Next Generation Upright Metamorphic 4-Junction Space Solar Cells

Status

Completed
Status date

2020-02-10
Activity Code

4F.107

Objectives

New powerful and lightweight solar generators are mandatory for solar electric propulsion. They require a solar cell with highest end-of-life power and low weight. AZUR closely discussed the approach within the NEOSAT programme to satisfy these needs by introduction of the next generation solar cell the 4G32C and the 4G32C-Advanced into the market with the target customers.

The following objectives were identified and addressed:

Realization of a novel upright metamorphic (UMM) 4-junction solar cell 4G32C featuring AZUR SPACE’s proprietary radiation- hardening design and reaching an EOL efficiency of 27.5% (1E15 cm-2 1 MeV electrons). This cell is intended to be an intermediate step towards a 4G32C-Advanced cell with an EOL efficiency of 28.5%.
Development and implementation of a cell thinning process to enable a cell weight in the range of 50 mg/cm².
Development of a new Si bypass diode SDA.
Qualification of the developed 4G32C bare solar cell and SDA bypass diode according to ECSS standards to accelerate their implementation into photovoltaic assemblies by solar generator manufacturers.

4G32C (4×8 cm2)

Challenges

The 4G32C is the first metamorphic and first 4J cell for GEO on the market.

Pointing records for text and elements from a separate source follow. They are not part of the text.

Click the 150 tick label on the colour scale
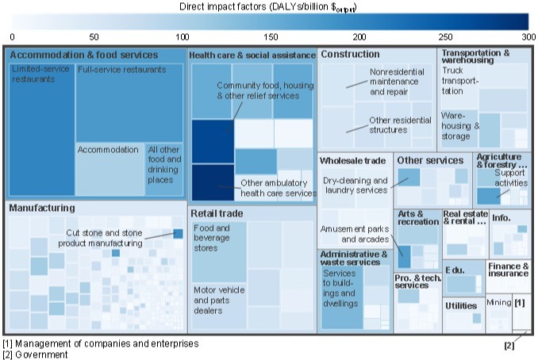coord(271,37)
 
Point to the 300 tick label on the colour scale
coord(528,37)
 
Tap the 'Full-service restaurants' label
coord(122,70)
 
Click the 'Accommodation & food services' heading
coord(84,55)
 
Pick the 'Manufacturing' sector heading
coord(41,209)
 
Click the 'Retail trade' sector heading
coord(217,214)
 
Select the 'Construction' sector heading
coord(350,55)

Upright metamorphic growth and quaternary semiconductor alloys

challenge crystal growth. Furthermore, handling and processing of fragile and curved cells is required. The implementation of AZUR’s proprietary radiation-hardening design was also a major task for the project. Most demanding was to transfer all the processes into a production environment with high throughput and high yield.

Benefits

The 4G32C provides a similar interface to our customers as the current product 3G30C-Advanced. Standard lay-down technologies may be applied. However, the 4G32C exceeds the power output of all previous products at beginning-of-life but especially also at end-of-life while the production costs remain at a low level. Thinning of the cell reduces the mass by about 40%. No additional carrier substrate is required.

Features

The 4G32 comprises component cells made from AlInGaP, AlInGaAs, InGaAs and Ge. A metamorphic buffer is implemented in order to reach the optimum bandgap combination for highest conversion efficiencies. The proprietary distributed Bragg reflector adopted from AZUR´s current radiation-hard cell products additionally improves radiation hardness of the cell. The cell is available with different layouts, sizes and thicknesses.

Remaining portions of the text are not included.